Pourquoi ne pas accepter que ces jeunes sont en réalité comme tous les autres Français puisqu’ils sont sensibles à la beauté et la qualité de ce produit, qu’ils sont aussi des fashion victimes comme toutes ces personnes du show-biz et de la politique que vous mentionnés plus haut dans votre article. Ils succombent eux-aussi aux plans marketing et renforts de publicités faites par ces industries françaises du luxe.
Ce que beaucoup trouve beau, ils le trouvent beau eux aussi. Au final ils sont très franchouillards et ne sont finalement pas si mal intégrés qu’on pourrait le croire, puisqu’ils s’affichent avec une marque française. Ils ne sont pas dans le rejet. De plus « ces gens-là » consomment français et représentent, quoiqu’on en dise, une bonne partie de la clientèle et donc du chiffre d’affaire réalisé par une entreprise française.Étant originaire de ces quartiers difficiles, quand il m’arrivait de revêtir un polo Lacoste parce que je trouvé qu’ils étaient beaux, bien faits et de très bonne qualité, j’avais toujours peur des remarques et des clichés sur les jeunes de cités, jusqu’au point où je m’autocensurais en m’interdisant d’aller au bureau avec un polo Lacoste. Mais très vite, ce souci de l’apparence, j’ai pu voir que d’autres ne l’avaient pas.
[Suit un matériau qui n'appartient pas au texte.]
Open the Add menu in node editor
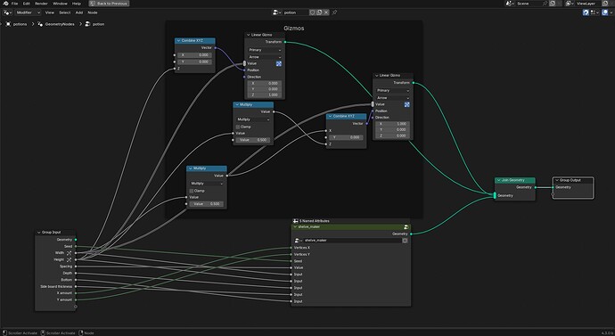 (78, 12)
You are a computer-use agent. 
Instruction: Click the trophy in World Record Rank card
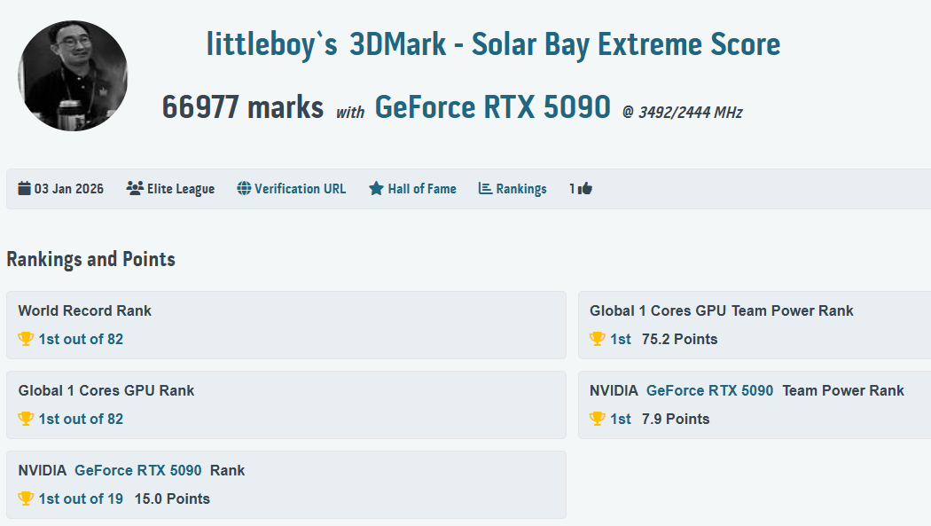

Au bureau, les cadres moyens, ce qu’on appelle « les couches moyennes » n’ont aucun complexe à s’afficher avec un polo Lacoste en fin de semaine. Ça fait même plutôt chic, BCBG, décontracté.
C’est une réalité, les jeunes des cités sont comme tout le monde. Ils veulent ce qui est beau, de qualité. Et c’est vrai que Lacoste rencontre un grand succès dans ces cités. Mais ce n’est pas parce que quelques délinquants s’habillent en Lacoste qu’il faut généraliser et qualifier de « racaille » comme vous le faîtes l’ensemble des jeunes qui portent du Lacoste en banlieue. C’est insultant, dégradant, discriminatoire envers toute une partie de la jeunesse.
Quelques heures plus tard, la journaliste a répondu à N. à qui elle indique faire le distinguo entre « caillera » et « racaille » ; le premier terme relevant plutôt du langage familier et non tant de l’insulte. Dont acte.